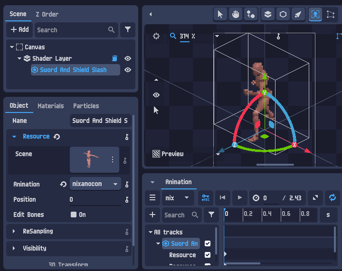Image resolution: width=342 pixels, height=271 pixels.
Task: Hide the Shader Layer via eye icon
Action: 128,58
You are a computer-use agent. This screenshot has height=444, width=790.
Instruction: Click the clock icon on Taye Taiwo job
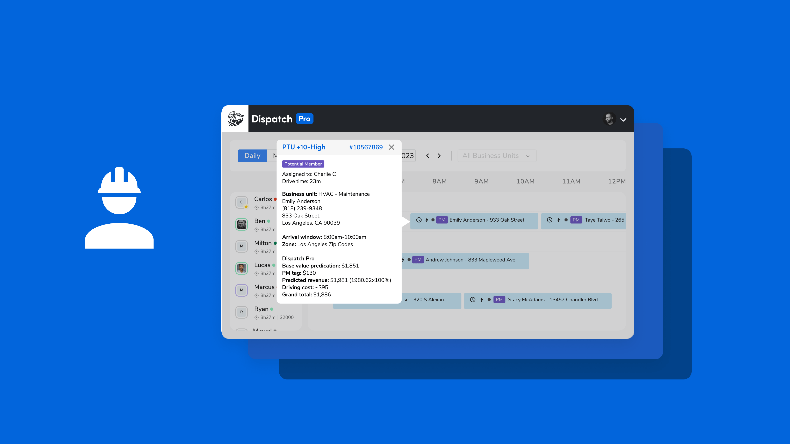coord(550,220)
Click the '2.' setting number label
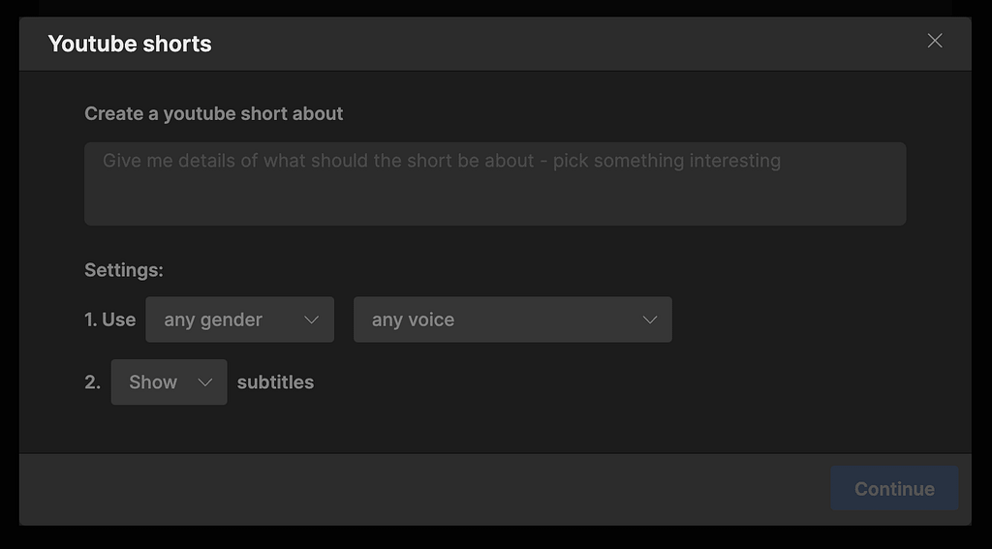This screenshot has width=992, height=549. click(x=92, y=382)
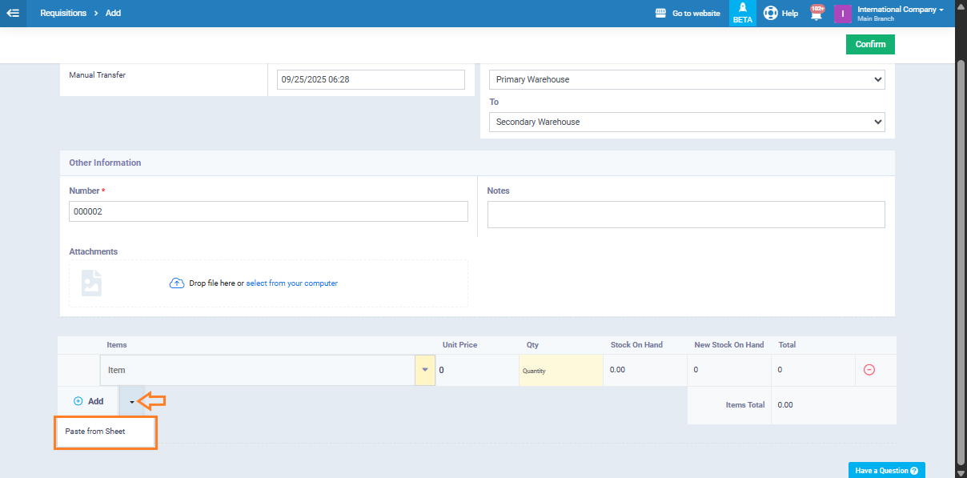967x478 pixels.
Task: Click the Go to website store icon
Action: (x=660, y=14)
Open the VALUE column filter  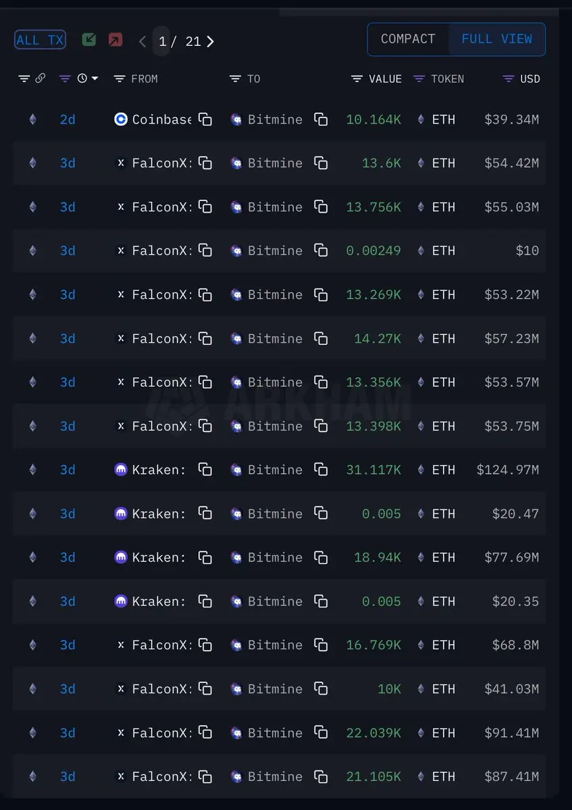(x=357, y=79)
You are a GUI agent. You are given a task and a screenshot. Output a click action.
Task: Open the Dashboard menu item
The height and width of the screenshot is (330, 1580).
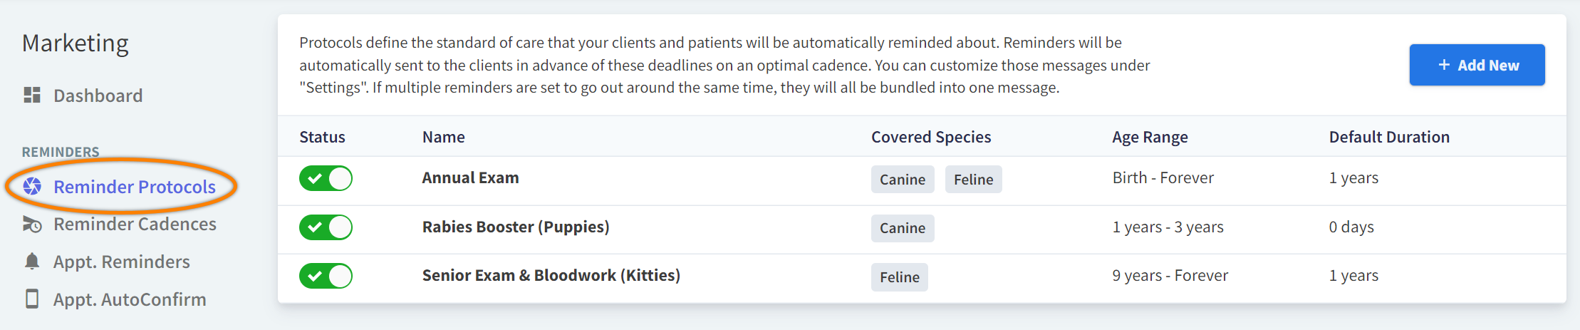point(98,96)
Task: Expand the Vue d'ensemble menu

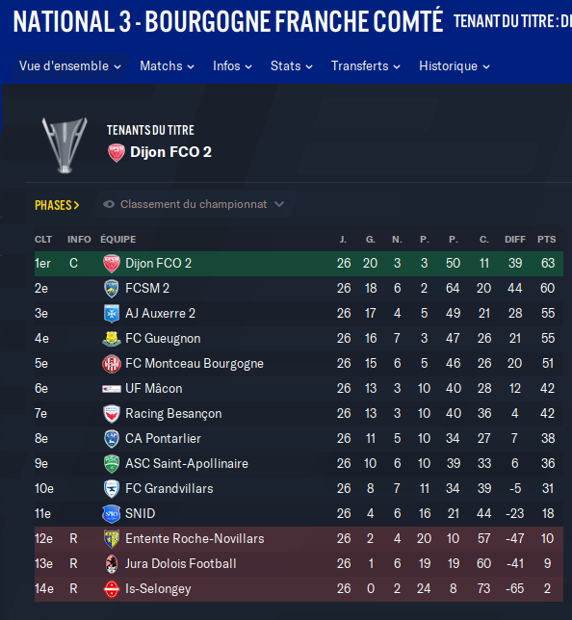Action: [70, 66]
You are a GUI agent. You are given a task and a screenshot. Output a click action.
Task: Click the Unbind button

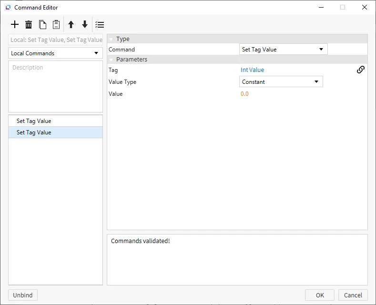[23, 295]
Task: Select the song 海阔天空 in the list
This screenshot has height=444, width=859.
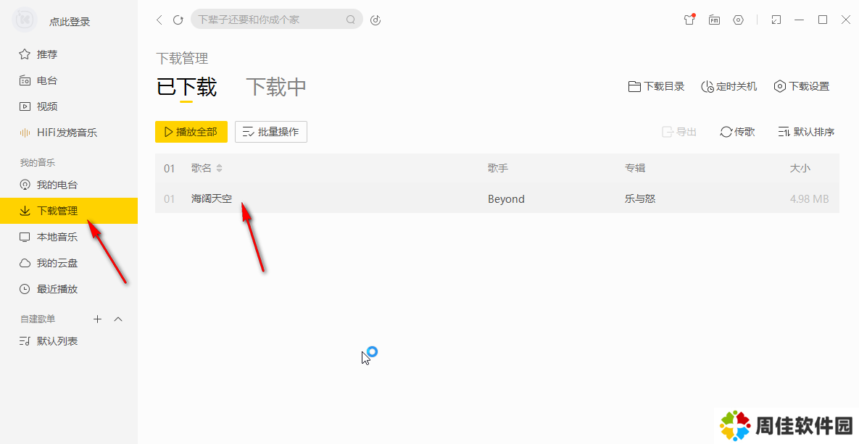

****************************************

Starting at the line containing "Task: Select the song 海阔天空 in the list" and ending at the end of the lines, rewrite those lines with "song" changed to "track" and everything else unchanged. Leave the pictures out of your answer.

Task: Select the track 海阔天空 in the list
This screenshot has height=444, width=859.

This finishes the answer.